Triple Oscar-winner to be honoured with the Vision Award.
The 68th Locarno Film Festival (Aug 5-15) is to give its Vision Award - Nescens to award-winning editor and sound designer Walter Murch. The award has previously been given to special effects wizard Douglas Trumbull and “Mister Steadicam” Garrett Brown.
Murch worked with George Lucas on THX 1138 (1971) and American Graffiti (1973) and Francis Ford Coppola on The Rain People (1969), The Godfather (1972), The Conversation (1974) and The Godfather: Part II (1974).
His work with Coppola as sound designer on Apocalypse Now won him his first Oscar in 1980.

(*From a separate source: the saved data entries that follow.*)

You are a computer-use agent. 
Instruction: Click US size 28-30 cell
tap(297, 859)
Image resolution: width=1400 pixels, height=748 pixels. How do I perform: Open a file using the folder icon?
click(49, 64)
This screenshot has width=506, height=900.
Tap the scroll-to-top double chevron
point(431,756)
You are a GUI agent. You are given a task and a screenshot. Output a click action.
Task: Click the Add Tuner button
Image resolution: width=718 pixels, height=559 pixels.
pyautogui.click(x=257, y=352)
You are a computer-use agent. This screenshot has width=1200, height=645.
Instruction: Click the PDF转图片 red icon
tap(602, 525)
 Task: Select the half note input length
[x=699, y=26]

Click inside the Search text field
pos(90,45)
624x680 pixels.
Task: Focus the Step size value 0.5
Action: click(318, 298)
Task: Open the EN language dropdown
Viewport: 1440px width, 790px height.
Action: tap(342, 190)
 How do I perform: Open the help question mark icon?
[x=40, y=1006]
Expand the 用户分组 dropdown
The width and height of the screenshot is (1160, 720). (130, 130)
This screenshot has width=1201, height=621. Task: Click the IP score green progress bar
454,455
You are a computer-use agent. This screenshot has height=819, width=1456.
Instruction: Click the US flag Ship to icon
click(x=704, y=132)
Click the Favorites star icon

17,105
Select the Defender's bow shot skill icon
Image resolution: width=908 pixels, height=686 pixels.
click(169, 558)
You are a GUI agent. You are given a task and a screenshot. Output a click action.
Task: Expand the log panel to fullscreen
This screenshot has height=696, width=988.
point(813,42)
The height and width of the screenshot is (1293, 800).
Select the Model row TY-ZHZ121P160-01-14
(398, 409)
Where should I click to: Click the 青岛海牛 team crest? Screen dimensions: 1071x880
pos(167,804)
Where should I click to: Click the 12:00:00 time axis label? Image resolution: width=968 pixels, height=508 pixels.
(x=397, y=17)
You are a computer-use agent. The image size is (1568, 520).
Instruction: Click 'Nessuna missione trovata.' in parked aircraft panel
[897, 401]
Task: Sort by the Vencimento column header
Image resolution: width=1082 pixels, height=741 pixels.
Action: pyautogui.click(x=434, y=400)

Following his own directorial debut in 1985 with Return to Oz, he subsequently won two more Academy Awards for both sound and film editing on Anthony Minghella’s The English Patient (1996) – the first and only time in history the same person has won the Oscar in both categories. In this respect he was repeating an earlier record set when he won double BAFTA awards in 1975 for The Conversation.
Carlo Chatrian, Locarno’s artistic director, said: “Having Walter Murch here, apart from the honour of his presence, also highlights the thinking behind this award, instituted two years ago.
“As Francis F. Coppola has written, “he is a true pioneer. A man we should listen to with great attention – and pleasure”.
“The way he works goes far beyond conventional notions of collaboration. The work on The Godfather: Part II or Apocalypse Now, for example, prove that the great films are nearly always the outcome of a close working relationship between major creative talents. And it is to one of the most subtle and influential of these that the Locarno Festival pays tribute this year.”
Murch will reveal his methods during a masterclass in Locarno.